⟨

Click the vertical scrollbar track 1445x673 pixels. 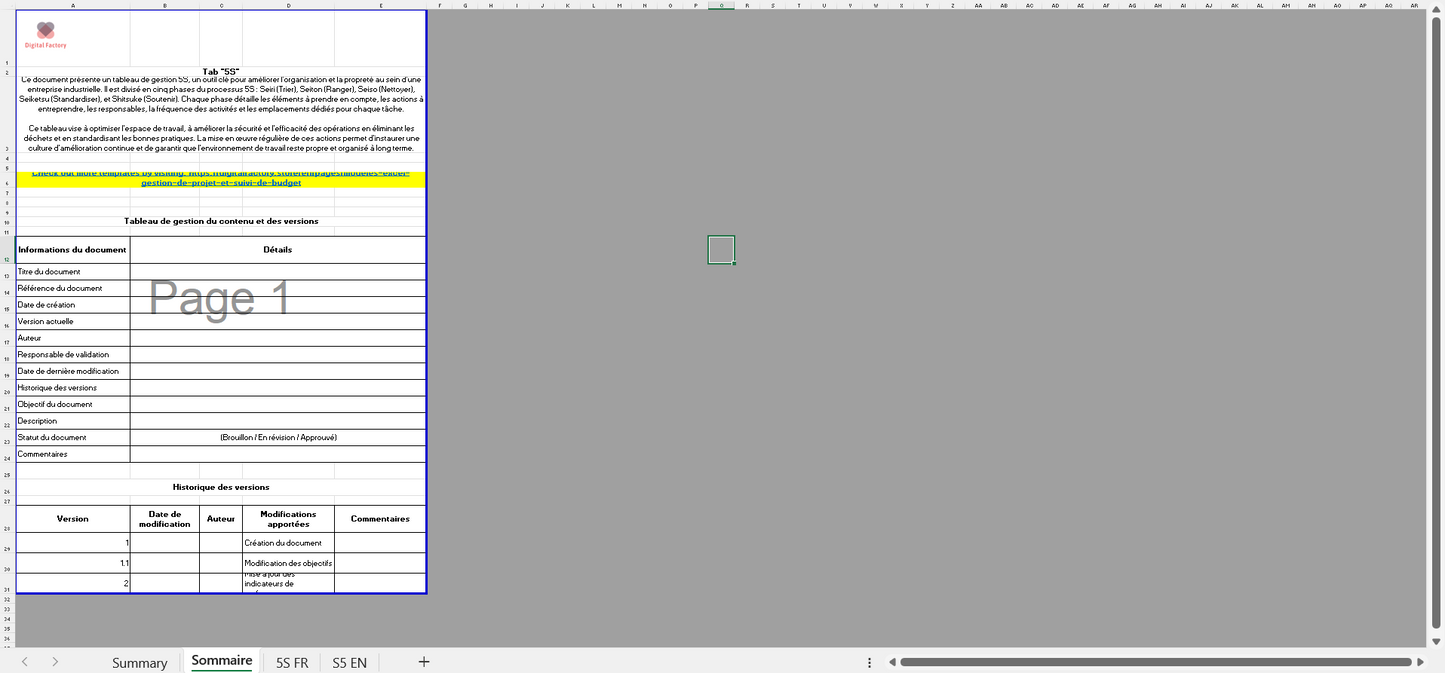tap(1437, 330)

⟩
⟨

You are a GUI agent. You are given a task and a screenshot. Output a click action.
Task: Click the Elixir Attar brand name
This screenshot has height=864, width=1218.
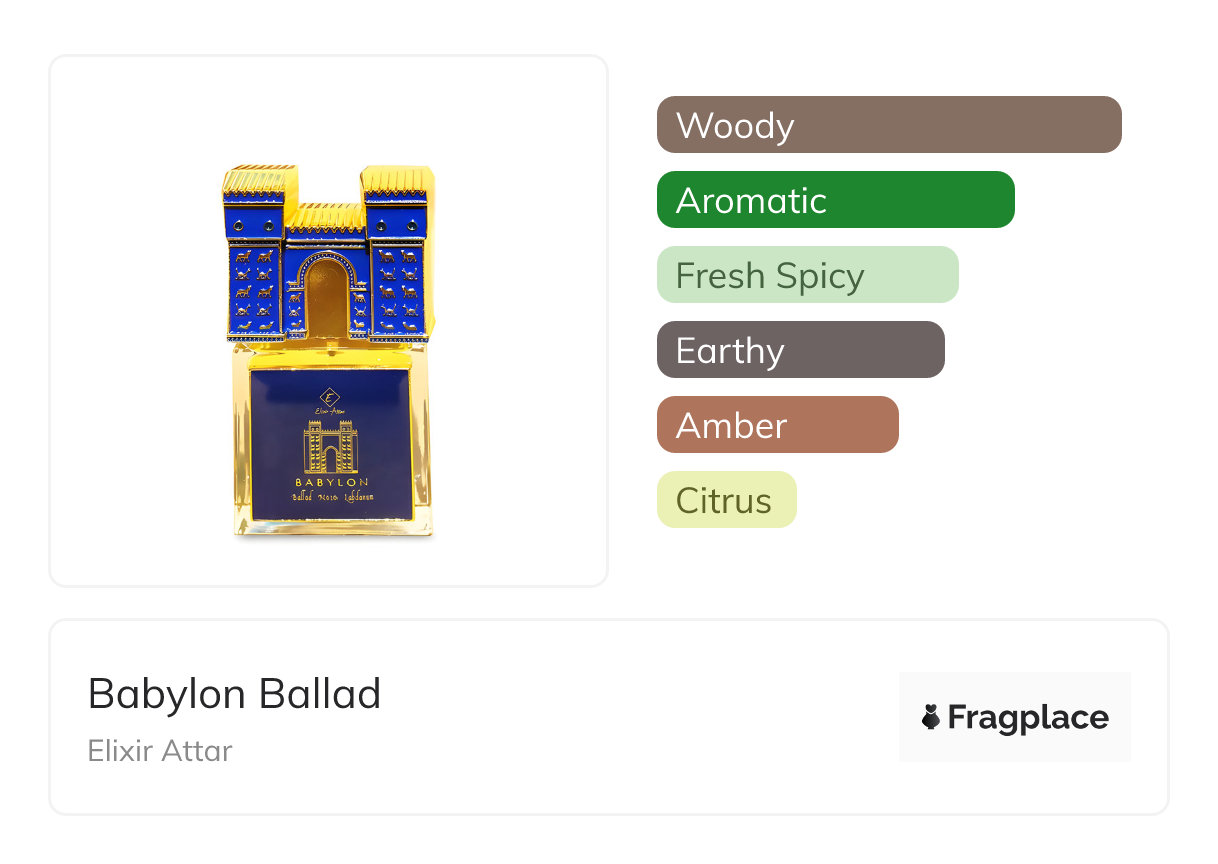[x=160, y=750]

⟩
⟨

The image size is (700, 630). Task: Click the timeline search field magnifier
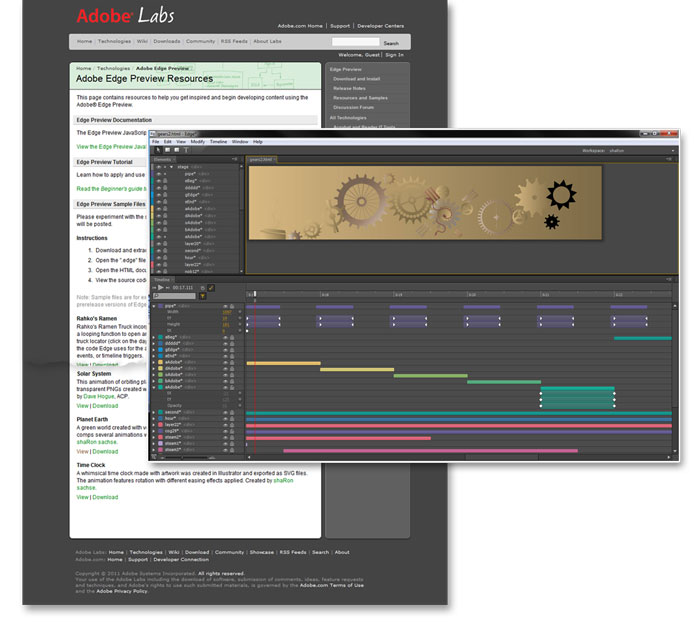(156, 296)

⟩

Render the material from the line with "You are a GUI" up to and including the line with "[x=160, y=750]" as a Markdown table with the columns Row and Line, giving each line a row number and skipping blank lines. Leave the pictures out of the table.

| Row | Line |
|---|---|
| 1 | You are a GUI agent. You are given a task and a screenshot. Output a click action. |
| 2 | Task: Click the Elixir Attar brand name |
| 3 | This screenshot has height=864, width=1218. |
| 4 | [x=160, y=750] |